Я понимаю, что это пройдет у него, что это обычное явление у мальчишек, это все равно, что влюбиться в учительницу или в киноактрису, но мне все равно приятно, потому что в меня влюбился именно он, Сашка. И, честное слово, если б могла, я бы облегчила его страдания. Но даже если я ему дам то, чего он больше всего на свете сейчас хочет, о чем мечтает по ночам, что в мыслях его уже давно произошло, — это не облегчит его жизнь, а, наоборот, только все усугубит.

Сразу же окажется, что он хотел от меня совершенно другого, что ему нужно не только спать со мной, ему нужно, чтоб я полюбила его, и не так, как я его уже люблю (как братишку или сыночка), а на равных, той же большой, жгучей любовью, которой он любит меня. А это невозможно. Это совершенно невозможно.

Он вдруг сделался печален, замолчал, потемнел, словно в тень вошел. Я хотела спросить — что с тобой? Но в последнее мгновение удержалась, поняла, как фальшиво прозвучит вопрос, ответ на который я прекрасно знаю.

А он словно почувствовал это мое внутреннее усилие, испытующе взглянул на меня и как бы в благодарность за мое молчание криво улыбнулся и вроде небрежно предложил: «Хочешь, стишок прочту?

Я молча кивнула, побоялась звуком нарушить его так неловко скрываемую от меня печаль. Он начал медленно читать:

Дождь прошел стороной…

Не коснувшись оврага,

И улиц кривых не коснувшись…

Только ветер принес

Одуряющий свежести запах

И затих.

И опять духота,

И желанье уехать куда-то.

И тут я чуть не разревелась, как дура… От бессилия и стыда. И стала противна себе за то, что попыталась заслониться Сашкой от того…

Сашка долго объяснял, что это — верлибр, свободный стих, долго уклонялся от ответа на вопрос, кто автор. И было ясно, что это его стихи.

Я попросила прочитать еще, он застеснялся вдруг, покраснел, как девчонка, потупился, наотрез отказался, чуть не убежал. Потом признался, что это его стихи. «А правда, ничего?»

И тут мне стало так тоскливо, что я повернулась и пошла домой. Там я, придерживая цветы одной рукой, налила в эту несчастную вазу воды и со злостью воткнула в нее букет и словно в замедленном кино увидела, как ваза пошатнулась, легла на выпуклый бок и покатилась, изрыгая из себя воду, как она скатилась на край стола, задержалась на долю секунды, и в это время Сашка кинулся к ней и не успел, а может, и помог ей упасть неловким движением, и ваза с ужасным звуком грохнулась на пол, и цветы развалились почему-то веером. Я увидела побелевшее лицо Сашки, его зря протянутую руку и первое, что мелькнуло в голове: «Так им и надо!»

Как я понимаю теперь, им — это моему благоверному, которому теперь придется раскошелиться, и Геннадию Николаевичу. Ваза-то все-таки его, и ваза какая-то уникальная, авторская, как и все в его доме…

Когда на грохот из своего кабинета спустился Лева, по его пришибленному виду и виноватому, собачьему взгляду было понятно, что он опять не написал ни строчки. Я молча ушла на кухню готовить обед.

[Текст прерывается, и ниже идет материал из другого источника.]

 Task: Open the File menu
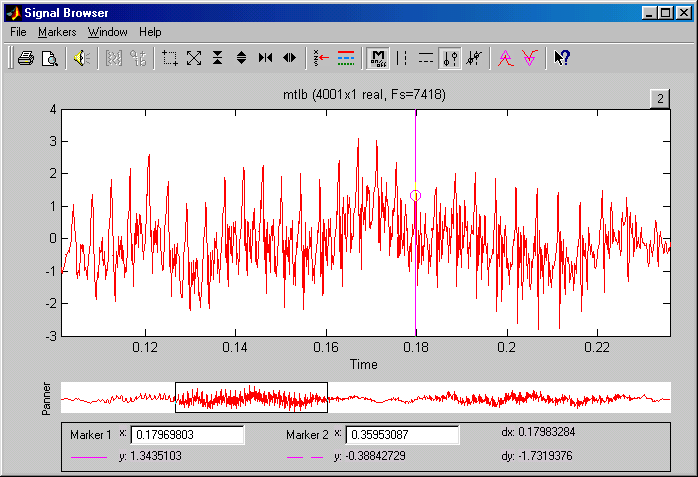click(x=18, y=32)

У Геннадия Николаевича из кухни в столовую прорезано окошечко, для подачи пищи. Оно закрывается скользящей деревянной дверцей, чтобы в столовой не пахло кухней. Я подняла эту дверцу. Лева и Сашка сидели на корточках и подбирали осколки и цветы.

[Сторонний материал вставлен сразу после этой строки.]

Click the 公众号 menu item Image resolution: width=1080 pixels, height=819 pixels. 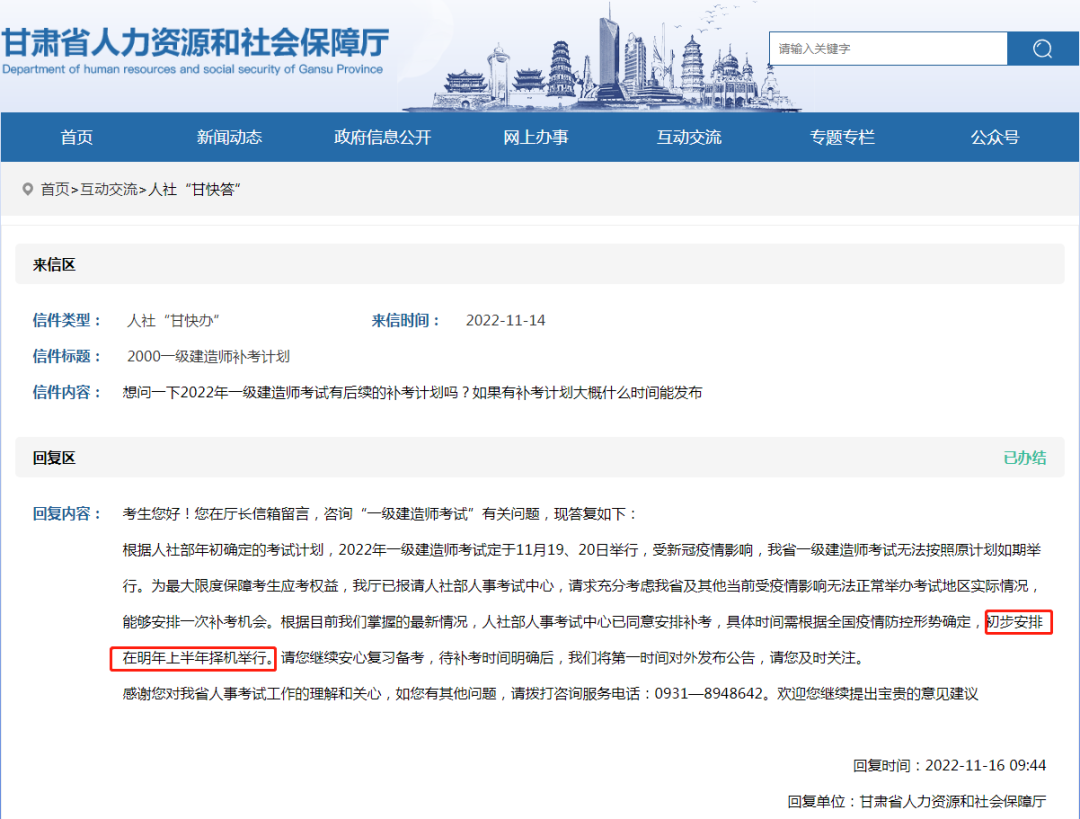click(x=994, y=137)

— Завтра с утра мы переезжаем на «Юго-Западную», в квартиру Жарковского, — сухо сказала я.

— Но почему завтра? Ведь еще три недели… — Лева глядел на меня снизу, сидя на корточках.

— Ты можешь остаться и еще поработать… — сказала я с сучьей улыбкой. — А с меня довольно! Завтра на десятичасовой электричке я еду в город.

И потом весь вечер уговаривала Сашку, что это не он разбил вазу, а я.

Я не была раньше на этой квартире. Лева ездил с Жарковским один. Когда я стала укладывать в сумку мыло, шампунь и еще какие-то хозяйственные мелочи, Лева таинственно улыбнулся и выложил все это из сумки.

— Тебе это не пригодится, — сказал он.

— Ты хочешь сказать, что мне не нужно мыться, раз тебя не будет?

— Не в этом дело. Там все есть. Возьми с собой только косметичку.

Я пропустила его слова мимо ушей. Слишком много квартир мне пришлось снимать в Одессе. Наемная квартира так и осталась в моем представлении узким пенальчиком с разболтанной кроватью, со старомодным пустым сервантом, со сломанной деревянной линейкой в ящике. И хорошо, если в коридорчике, приспособленном под кухню, находилась и раковина. Квартиры с ванной или душем мне не попадались.